See the link ETC2 for more detail on the implementation on distributed servers
HTTPERF Load Generator
The data was collected using the following httperf parameters:
httperf --hog --server=domu-12-31-33-00-03-da.usma1.compute.amazonaws.com --wsesslog=100,0,<script file> --session-cookie --print-reply --rate $rate where $rate is monotonically incremented from 1 to 10 by .5.
To run the benchmarks, we used a bash script to drive the httperf benchmarking tool and wrote a perl script to parse the output. This allowed us to collect the data at a fraction of the time.
All benchmarks ran for more that 30 seconds.
Futher analysis of the httperf output showed that our bottleneck was the database and the disk performance. The CPU utilization remained below 50% for all of the runs. However, the disk performance was maxed out at 270 Kb/S. Since we are running on a single machine, network performance was not a factor.

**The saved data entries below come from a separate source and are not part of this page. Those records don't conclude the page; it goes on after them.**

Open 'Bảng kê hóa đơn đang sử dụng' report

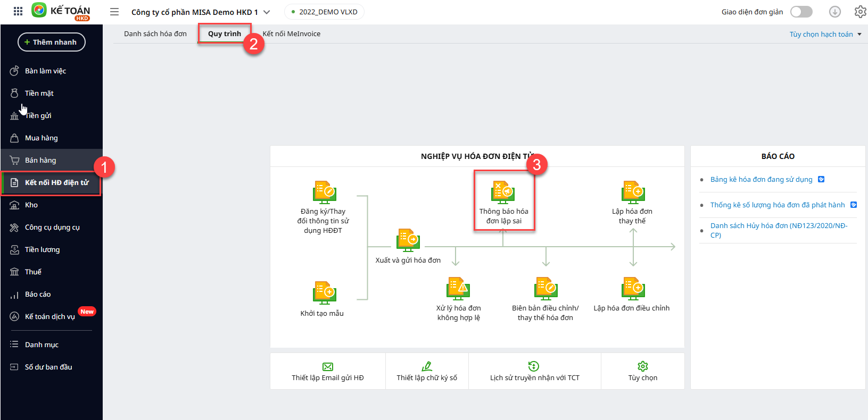761,179
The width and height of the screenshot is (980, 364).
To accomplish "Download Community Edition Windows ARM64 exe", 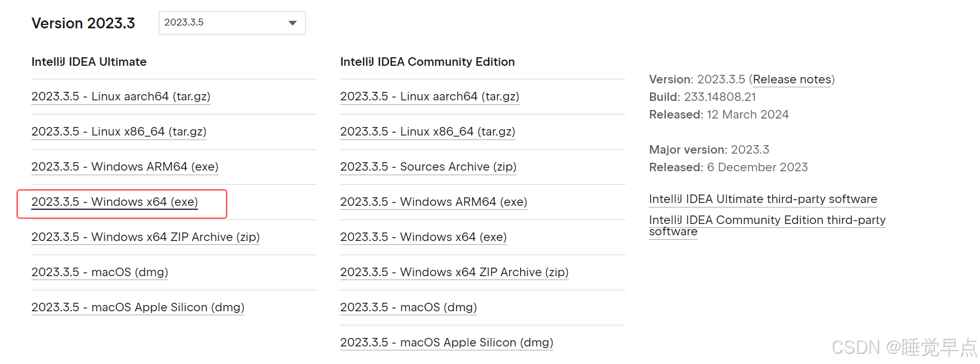I will [x=433, y=202].
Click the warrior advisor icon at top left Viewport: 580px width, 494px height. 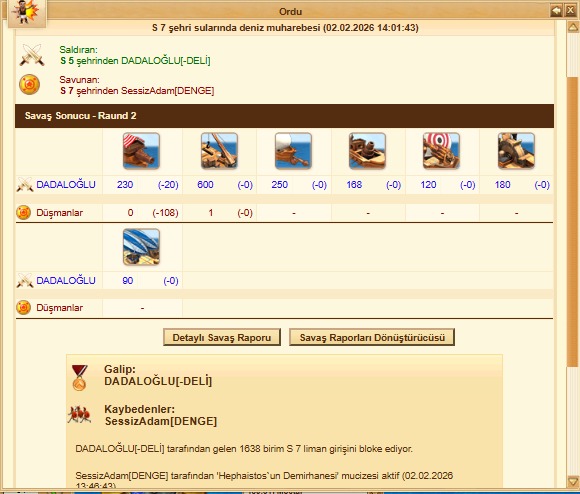click(26, 13)
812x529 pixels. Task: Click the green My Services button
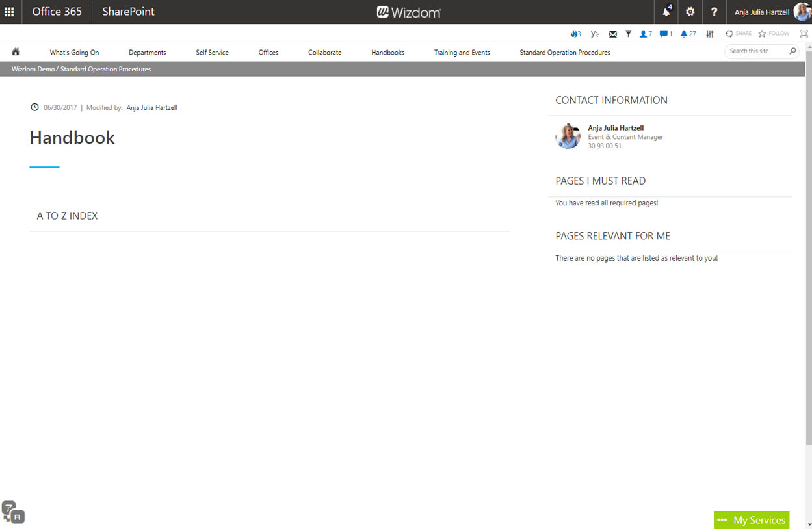tap(752, 520)

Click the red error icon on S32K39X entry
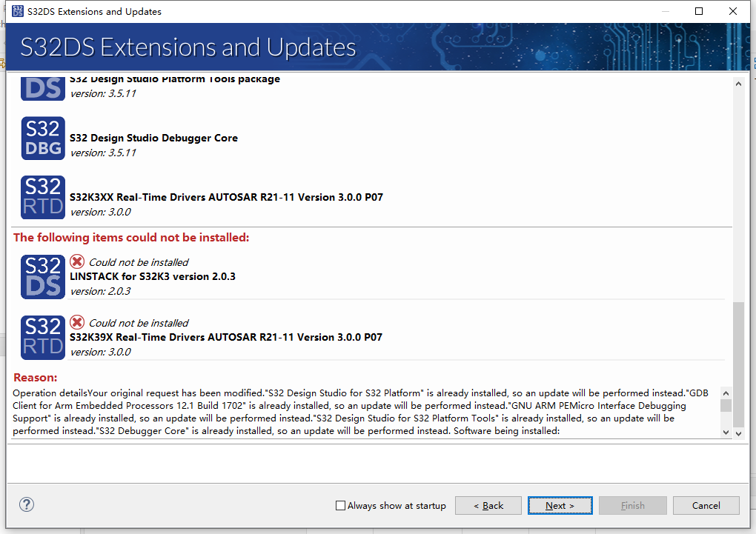point(76,322)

See the link ETC3 for more detail on the HTTPERF script
Performance Results
Explanation of Results
The data above was collected after all of the optimizations were made. We also had some intermediate results, showing that the main gain in peformance came from caching the html pages and adding an index to the database. With every path, we see about 2x performance gain in reponse time and throughput. The peak CPU utilization for single server was around 13%(user+system) and the peak disk throughput was 214 KB/s. The CPU utilization is misleading since we had the httperf benchmark running on the same EC2 instance. Top output shows that httperf can take up to 30-40% of CPU alone, making a total of 50% CPU utilization for the load generator and the application. Writing a simple microbenchmark to test the maximum allowable CPU utilization on one EC2 instance, we saw that the CPU maxes out at about 45%. The is a clear indicator that the CPU was actually the bottleneck in our set-up. Another microbenchmark was written to test the maximum performance of the disk. We used iostat (iostat -k 1 100) to test the maximum read and writes. The write peak performance was 60Mbits/sec and the read was 50Mbits/sec, which was well above the disk utilization for our runs. Therefore, the data indicates that as we scale our application to more instances for part B, we will be able to improve performance with the additional CPU power.
Challenges
The most challenging part of this project was veryfying the validity of the data. We had to redo all of the runs numerous times due to miss configuration. The Apache, Mongrel and MySQL logs were very useful at helping us explain anomalies in the data. We also manually visited all of the URIs in the httperf configuration files to double check they were correct. Futhermore, the scripts we wrote to drive the httperf benchmark tool and parse its output were extremely useful for gathering all of the data efficiently.